The theory asserts that the United States needs a weak, divided China to continue its hegemony in Asia. This is accomplished by the United States establishing military, economic, and diplomatic ties with countries adjacent to China's borders, frustrating China's own attempts at alliance-building and economic partnership. The presence of American military in Afghanistan, Uzbekistan, and Tajikistan;[1] recently strengthened ties with South Korea[2] and Japan;[3] efforts to improve relations with India[4] and Vietnam;[2] and the Obama administration's 2012 Pivot to Asia Strategy for increased American involvement in the Pacific have been pointed to as evidence of a containment policy. The United States has officially claimed they have no China containment policy and that they "want China to succeed and prosper."[5]

Justification

Supporters of Chinese containment or increased American involvement in East Asia have cited the United States as a counterbalance to the excesses of Chinese expansion. Countries in territorial disputes with China, such as in the South China Sea and the Senkaku Islands, have complained about harassment in the disputed areas.[6][7][8][9] Some experts have suggested that China may leverage their economic strength in such disputes, one example being the sudden restriction on Chinese imports of Filipino bananas during tensions over the Scarborough Shoal.[10]

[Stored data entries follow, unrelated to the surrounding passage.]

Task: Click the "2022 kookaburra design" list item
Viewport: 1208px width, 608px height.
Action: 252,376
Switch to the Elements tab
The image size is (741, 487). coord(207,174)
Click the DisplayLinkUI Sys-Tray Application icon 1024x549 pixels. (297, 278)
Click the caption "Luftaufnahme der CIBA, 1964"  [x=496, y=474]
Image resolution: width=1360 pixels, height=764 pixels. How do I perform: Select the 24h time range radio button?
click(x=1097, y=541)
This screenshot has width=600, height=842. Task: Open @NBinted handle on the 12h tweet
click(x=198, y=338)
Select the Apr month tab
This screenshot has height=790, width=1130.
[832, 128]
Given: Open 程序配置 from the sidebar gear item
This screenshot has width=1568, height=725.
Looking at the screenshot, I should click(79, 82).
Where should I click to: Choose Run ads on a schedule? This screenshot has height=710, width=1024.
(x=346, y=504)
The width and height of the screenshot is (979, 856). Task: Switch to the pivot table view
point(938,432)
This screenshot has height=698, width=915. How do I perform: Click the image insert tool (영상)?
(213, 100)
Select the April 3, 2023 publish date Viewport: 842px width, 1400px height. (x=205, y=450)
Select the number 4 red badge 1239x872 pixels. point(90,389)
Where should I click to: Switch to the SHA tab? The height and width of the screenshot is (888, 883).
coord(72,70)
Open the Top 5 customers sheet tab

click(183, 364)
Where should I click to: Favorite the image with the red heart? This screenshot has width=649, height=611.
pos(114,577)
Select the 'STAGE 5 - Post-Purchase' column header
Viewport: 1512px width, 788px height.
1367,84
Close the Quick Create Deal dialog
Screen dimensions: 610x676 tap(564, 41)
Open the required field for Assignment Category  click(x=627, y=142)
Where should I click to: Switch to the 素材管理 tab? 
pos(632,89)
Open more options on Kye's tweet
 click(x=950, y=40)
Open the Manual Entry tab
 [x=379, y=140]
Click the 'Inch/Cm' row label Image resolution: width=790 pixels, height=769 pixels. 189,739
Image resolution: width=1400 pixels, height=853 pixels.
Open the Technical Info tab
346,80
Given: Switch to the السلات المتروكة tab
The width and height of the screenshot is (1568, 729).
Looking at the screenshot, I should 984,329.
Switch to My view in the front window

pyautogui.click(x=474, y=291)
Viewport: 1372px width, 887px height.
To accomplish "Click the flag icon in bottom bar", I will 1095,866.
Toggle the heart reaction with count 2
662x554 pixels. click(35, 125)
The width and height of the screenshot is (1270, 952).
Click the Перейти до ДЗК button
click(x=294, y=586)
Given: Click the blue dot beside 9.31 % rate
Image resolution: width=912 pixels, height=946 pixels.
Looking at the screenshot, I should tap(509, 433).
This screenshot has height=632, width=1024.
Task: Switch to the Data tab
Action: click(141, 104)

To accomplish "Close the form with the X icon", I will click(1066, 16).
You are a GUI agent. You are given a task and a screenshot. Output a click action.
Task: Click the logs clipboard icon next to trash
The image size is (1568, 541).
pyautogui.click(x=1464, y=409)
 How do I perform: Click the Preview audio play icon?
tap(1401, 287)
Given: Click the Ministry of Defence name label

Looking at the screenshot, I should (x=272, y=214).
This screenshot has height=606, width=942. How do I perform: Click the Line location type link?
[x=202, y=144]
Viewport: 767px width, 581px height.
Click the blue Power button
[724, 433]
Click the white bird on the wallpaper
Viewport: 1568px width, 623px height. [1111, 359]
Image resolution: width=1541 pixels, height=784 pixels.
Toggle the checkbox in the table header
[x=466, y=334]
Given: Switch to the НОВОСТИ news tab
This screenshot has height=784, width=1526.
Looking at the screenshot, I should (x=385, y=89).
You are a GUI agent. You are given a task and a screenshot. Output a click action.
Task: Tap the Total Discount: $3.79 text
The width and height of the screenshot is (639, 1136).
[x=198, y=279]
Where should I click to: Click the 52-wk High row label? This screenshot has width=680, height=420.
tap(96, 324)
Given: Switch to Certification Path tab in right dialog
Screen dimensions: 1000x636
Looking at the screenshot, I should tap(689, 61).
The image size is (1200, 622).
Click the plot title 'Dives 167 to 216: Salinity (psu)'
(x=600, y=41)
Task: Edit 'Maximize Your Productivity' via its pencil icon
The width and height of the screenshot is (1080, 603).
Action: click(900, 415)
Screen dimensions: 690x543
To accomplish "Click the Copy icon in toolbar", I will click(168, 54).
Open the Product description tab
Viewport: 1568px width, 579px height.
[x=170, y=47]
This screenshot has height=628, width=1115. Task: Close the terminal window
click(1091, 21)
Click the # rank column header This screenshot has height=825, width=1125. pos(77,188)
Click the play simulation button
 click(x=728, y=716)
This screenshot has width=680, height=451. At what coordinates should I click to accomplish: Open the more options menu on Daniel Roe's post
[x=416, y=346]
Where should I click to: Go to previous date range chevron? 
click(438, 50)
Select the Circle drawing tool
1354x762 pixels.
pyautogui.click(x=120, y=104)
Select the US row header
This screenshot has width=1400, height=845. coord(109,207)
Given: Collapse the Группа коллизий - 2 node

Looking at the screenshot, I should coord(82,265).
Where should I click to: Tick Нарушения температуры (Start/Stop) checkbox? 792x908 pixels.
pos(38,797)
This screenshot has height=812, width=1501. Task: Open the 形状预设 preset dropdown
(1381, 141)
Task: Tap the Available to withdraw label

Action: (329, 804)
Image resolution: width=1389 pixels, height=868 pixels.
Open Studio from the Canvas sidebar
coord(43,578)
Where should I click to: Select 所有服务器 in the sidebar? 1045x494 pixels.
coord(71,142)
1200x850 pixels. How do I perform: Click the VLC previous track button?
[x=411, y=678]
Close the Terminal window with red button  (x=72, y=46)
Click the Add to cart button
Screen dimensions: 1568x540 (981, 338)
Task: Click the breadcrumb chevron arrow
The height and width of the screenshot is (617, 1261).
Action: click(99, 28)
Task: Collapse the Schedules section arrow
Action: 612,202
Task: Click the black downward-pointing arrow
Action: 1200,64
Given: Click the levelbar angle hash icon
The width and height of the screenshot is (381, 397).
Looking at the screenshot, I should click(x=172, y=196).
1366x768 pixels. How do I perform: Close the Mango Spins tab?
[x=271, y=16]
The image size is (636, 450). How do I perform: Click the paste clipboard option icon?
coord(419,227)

The 2006 U.S. National Security Strategy states that China has 'the greatest potential of any nation to militarily compete with the US and field disruptive military technologies that over time offset traditional US advantages.'[11] The document continues by stating that China must be more open in reporting its military expenditures and refrain from "locking up" energy supplies by continuing to obtain energy contracts with disreputable regimes in Africa and Central Asia.[12] The policy assumes that measures should be taken against China to prevent it from seeking hegemony in the Asia-Pacific region and/or worldwide.[13]

Strategic alliances

US–India: (See India–United States relations) It is assumed was established or reconfirmed during Bush’s visit to India in March 2006. The media speculated about the US using India to contain China, claims that the Indian officials publicly denied.[14][15]

US–Japan–Australia: (See Japan–United States relations and Australia–United States relations) Labeled by the Asian media[quantify] as a "little NATO against China" or the new "triple alliance", or "the axis of democracy" by the Economist.[16] Condoleezza Rice’s visit to Australia in March 2006 for the "trilateral security forum" with the Japanese foreign minister Taro Aso and his Australian counterpart Alexander Downer.[17][18]

Japan–Australia: (See Australia–Japan relations) On March 15, 2007 both nations signed a strategic military partnership agreement,[19] which analysts[quantify] believe is aimed at alienating China.[20]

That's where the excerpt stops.